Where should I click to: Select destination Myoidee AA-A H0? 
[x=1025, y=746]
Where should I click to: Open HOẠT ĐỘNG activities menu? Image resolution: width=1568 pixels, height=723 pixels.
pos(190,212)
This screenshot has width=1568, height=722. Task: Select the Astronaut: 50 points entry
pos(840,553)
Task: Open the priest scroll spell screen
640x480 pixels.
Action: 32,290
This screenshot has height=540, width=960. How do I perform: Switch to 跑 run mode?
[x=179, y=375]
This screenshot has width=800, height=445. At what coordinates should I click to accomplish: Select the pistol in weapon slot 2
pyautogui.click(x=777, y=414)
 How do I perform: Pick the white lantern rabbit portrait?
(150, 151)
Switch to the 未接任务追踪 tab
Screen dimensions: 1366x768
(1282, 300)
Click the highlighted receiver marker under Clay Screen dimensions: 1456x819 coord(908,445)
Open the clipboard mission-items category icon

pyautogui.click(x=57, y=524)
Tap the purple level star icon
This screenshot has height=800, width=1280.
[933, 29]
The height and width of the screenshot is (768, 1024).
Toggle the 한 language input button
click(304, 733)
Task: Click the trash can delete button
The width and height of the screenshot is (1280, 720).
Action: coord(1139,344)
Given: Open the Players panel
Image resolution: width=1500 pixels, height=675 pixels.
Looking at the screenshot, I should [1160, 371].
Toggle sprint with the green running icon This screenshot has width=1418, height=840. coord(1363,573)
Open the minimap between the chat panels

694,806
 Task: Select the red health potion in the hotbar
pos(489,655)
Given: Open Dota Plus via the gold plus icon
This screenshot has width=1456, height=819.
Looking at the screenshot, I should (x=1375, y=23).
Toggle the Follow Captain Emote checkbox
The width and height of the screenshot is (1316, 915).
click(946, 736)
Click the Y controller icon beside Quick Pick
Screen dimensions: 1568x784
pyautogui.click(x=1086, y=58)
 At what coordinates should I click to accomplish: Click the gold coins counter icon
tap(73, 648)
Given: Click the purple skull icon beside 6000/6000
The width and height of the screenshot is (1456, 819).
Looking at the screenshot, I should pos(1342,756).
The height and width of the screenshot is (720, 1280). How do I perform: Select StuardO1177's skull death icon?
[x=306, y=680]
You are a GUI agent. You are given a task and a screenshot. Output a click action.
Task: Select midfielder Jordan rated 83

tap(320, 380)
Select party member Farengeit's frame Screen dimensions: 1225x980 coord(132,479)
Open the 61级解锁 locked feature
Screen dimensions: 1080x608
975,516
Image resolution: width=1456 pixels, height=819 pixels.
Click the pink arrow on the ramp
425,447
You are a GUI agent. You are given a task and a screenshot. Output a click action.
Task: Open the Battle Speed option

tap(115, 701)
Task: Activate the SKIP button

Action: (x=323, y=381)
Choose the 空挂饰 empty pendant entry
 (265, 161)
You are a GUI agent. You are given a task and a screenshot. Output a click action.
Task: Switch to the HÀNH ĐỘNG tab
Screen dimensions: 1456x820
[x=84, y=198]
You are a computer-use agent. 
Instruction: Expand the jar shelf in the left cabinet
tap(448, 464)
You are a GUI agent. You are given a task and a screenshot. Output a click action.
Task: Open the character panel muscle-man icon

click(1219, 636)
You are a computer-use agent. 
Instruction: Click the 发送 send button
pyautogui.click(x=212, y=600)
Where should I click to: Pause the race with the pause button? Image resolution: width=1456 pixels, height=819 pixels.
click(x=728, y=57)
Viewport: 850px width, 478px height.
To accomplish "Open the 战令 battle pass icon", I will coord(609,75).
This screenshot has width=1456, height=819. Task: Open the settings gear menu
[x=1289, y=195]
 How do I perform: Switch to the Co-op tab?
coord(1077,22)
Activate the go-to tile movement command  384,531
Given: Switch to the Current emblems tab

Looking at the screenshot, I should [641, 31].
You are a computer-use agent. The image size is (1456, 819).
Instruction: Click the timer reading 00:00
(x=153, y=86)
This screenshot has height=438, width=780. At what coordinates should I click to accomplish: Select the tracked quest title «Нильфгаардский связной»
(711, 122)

* _THE PROBLEM_:
Revise all of the lines above, swapping "trash can" for "recycle bin" wherever it appears and leaving everything else as it is.

* _FINISHED ANSWER_:
Where should I click to: Select destination Myoidee AA-A H0? 
[x=1025, y=746]
Where should I click to: Open HOẠT ĐỘNG activities menu? Image resolution: width=1568 pixels, height=723 pixels.
pos(190,212)
This screenshot has width=1568, height=722. Task: Select the Astronaut: 50 points entry
pos(840,553)
Task: Open the priest scroll spell screen
640x480 pixels.
Action: 32,290
This screenshot has height=540, width=960. How do I perform: Switch to 跑 run mode?
[x=179, y=375]
This screenshot has width=800, height=445. At what coordinates should I click to accomplish: Select the pistol in weapon slot 2
pyautogui.click(x=777, y=414)
 How do I perform: Pick the white lantern rabbit portrait?
(150, 151)
Switch to the 未接任务追踪 tab
Screen dimensions: 1366x768
(1282, 300)
Click the highlighted receiver marker under Clay Screen dimensions: 1456x819 coord(908,445)
Open the clipboard mission-items category icon

pyautogui.click(x=57, y=524)
Tap the purple level star icon
This screenshot has height=800, width=1280.
[933, 29]
The height and width of the screenshot is (768, 1024).
Toggle the 한 language input button
click(304, 733)
Task: Click the recycle bin delete button
The width and height of the screenshot is (1280, 720).
Action: coord(1139,344)
Given: Open the Players panel
Image resolution: width=1500 pixels, height=675 pixels.
Looking at the screenshot, I should [1160, 371].
Toggle sprint with the green running icon This screenshot has width=1418, height=840. coord(1363,573)
Open the minimap between the chat panels

694,806
 Task: Select the red health potion in the hotbar
pos(489,655)
Given: Open Dota Plus via the gold plus icon
This screenshot has width=1456, height=819.
Looking at the screenshot, I should (x=1375, y=23).
Toggle the Follow Captain Emote checkbox
The width and height of the screenshot is (1316, 915).
click(946, 736)
Click the Y controller icon beside Quick Pick
Screen dimensions: 1568x784
pyautogui.click(x=1086, y=58)
 At what coordinates should I click to accomplish: Click the gold coins counter icon
tap(73, 648)
Given: Click the purple skull icon beside 6000/6000
The width and height of the screenshot is (1456, 819).
Looking at the screenshot, I should pos(1342,756).
The height and width of the screenshot is (720, 1280). How do I perform: Select StuardO1177's skull death icon?
[x=306, y=680]
You are a GUI agent. You are given a task and a screenshot. Output a click action.
Task: Select midfielder Jordan rated 83

tap(320, 380)
Select party member Farengeit's frame Screen dimensions: 1225x980 coord(132,479)
Open the 61级解锁 locked feature
Screen dimensions: 1080x608
975,516
Image resolution: width=1456 pixels, height=819 pixels.
Click the pink arrow on the ramp
425,447
You are a GUI agent. You are given a task and a screenshot. Output a click action.
Task: Open the Battle Speed option

tap(115, 701)
Task: Activate the SKIP button

Action: (x=323, y=381)
Choose the 空挂饰 empty pendant entry
 (265, 161)
You are a GUI agent. You are given a task and a screenshot. Output a click action.
Task: Switch to the HÀNH ĐỘNG tab
Screen dimensions: 1456x820
[x=84, y=198]
You are a computer-use agent. 
Instruction: Expand the jar shelf in the left cabinet
tap(448, 464)
You are a GUI agent. You are given a task and a screenshot. Output a click action.
Task: Open the character panel muscle-man icon

click(1219, 636)
You are a computer-use agent. 
Instruction: Click the 发送 send button
pyautogui.click(x=212, y=600)
Where should I click to: Pause the race with the pause button? Image resolution: width=1456 pixels, height=819 pixels.
click(x=728, y=57)
Viewport: 850px width, 478px height.
To accomplish "Open the 战令 battle pass icon", I will coord(609,75).
This screenshot has width=1456, height=819. Task: Open the settings gear menu
[x=1289, y=195]
 How do I perform: Switch to the Co-op tab?
coord(1077,22)
Activate the go-to tile movement command  384,531
Given: Switch to the Current emblems tab

Looking at the screenshot, I should [641, 31].
You are a computer-use agent. The image size is (1456, 819).
Instruction: Click the timer reading 00:00
(x=153, y=86)
This screenshot has height=438, width=780. At what coordinates should I click to accomplish: Select the tracked quest title «Нильфгаардский связной»
(711, 122)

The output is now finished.